Geometric Engineering, Mirror Symmetry and 6d (1,0) -> 4d, N=2

TL;DR

This paper explores the compactification of 6d (1,0) theories on T^2 using geometric engineering and mirror symmetry, revealing new 4d N=2 SCFTs with diverse symmetries and geometric structures, including connections to class S theories and LG models.

Contribution

It introduces a novel geometric and mirror symmetry approach to derive a wide variety of 4d N=2 theories from 6d (1,0) theories, including those with complex moduli spaces and duality properties.

Findings

Many inequivalent 4d N=2 SCFTs can be obtained from a single 6d theory.

Some 4d theories exhibit SL(2,Z) duality symmetry inherited from T^2 diffeomorphisms.

The construction explains the origin of moduli spaces of 4d affine ADE quiver theories.

Abstract

We study compactification of 6 dimensional (1,0) theories on T^2. We use geometric engineering of these theories via F-theory and employ mirror symmetry technology to solve for the effective 4d N=2 geometry for a large number of the (1,0) theories including those associated with conformal matter.
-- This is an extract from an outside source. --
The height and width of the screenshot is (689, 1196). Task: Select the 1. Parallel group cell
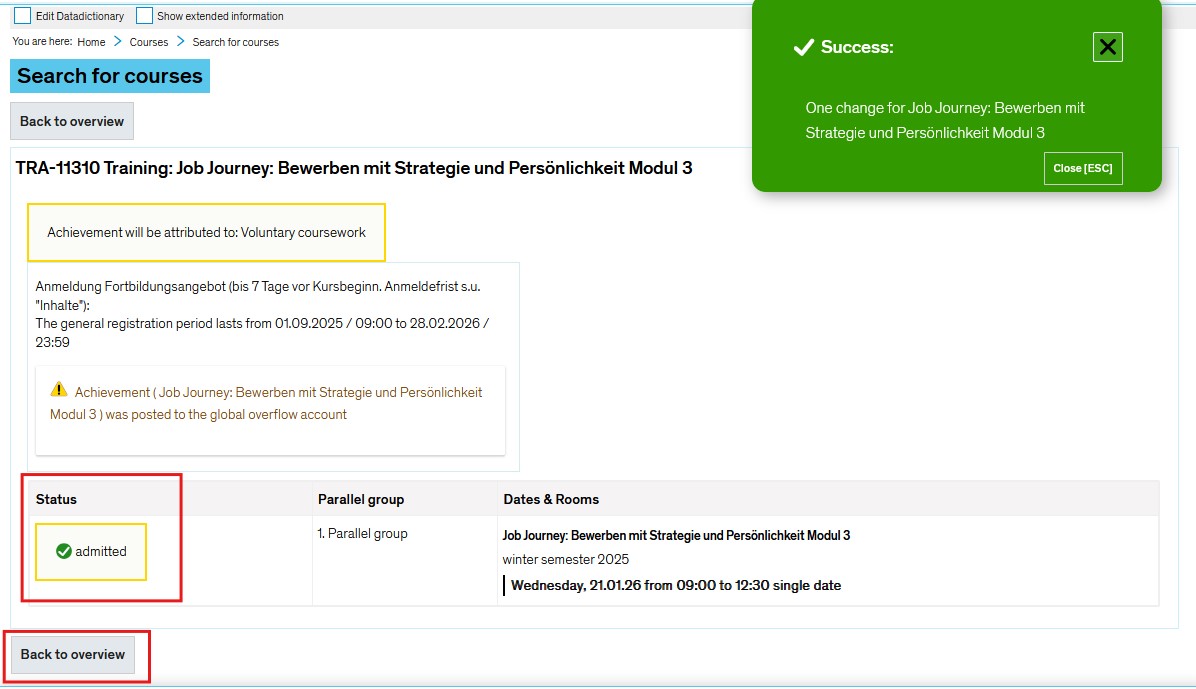pos(362,534)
Using this we show that for a given 6d theory we can obtain many inequivalent 4d N=2 SCFTs. Some of these respect the global symmetries of the 6d theory while others exhibit SL(2,Z) duality symmetry inherited from global diffeomorphisms of the T^2. This construction also explains the 6d origin of moduli space of 4d affine ADE quiver theories as flat ADE connections on T^2. Among the resulting 4d N=2 CFTs we find theories whose vacuum geometry is captured by an LG theory (as opposed to a curve or a local CY geometry). We obtain arbitrary genus curves of class S with punctures from toroidal compactification of (1,0) SCFTs where the curve of the class S theory emerges through mirror symmetry. We also show that toroidal compactification of the little string version of these theories can lead to class S theories with no punctures on arbitrary genus Riemann surface.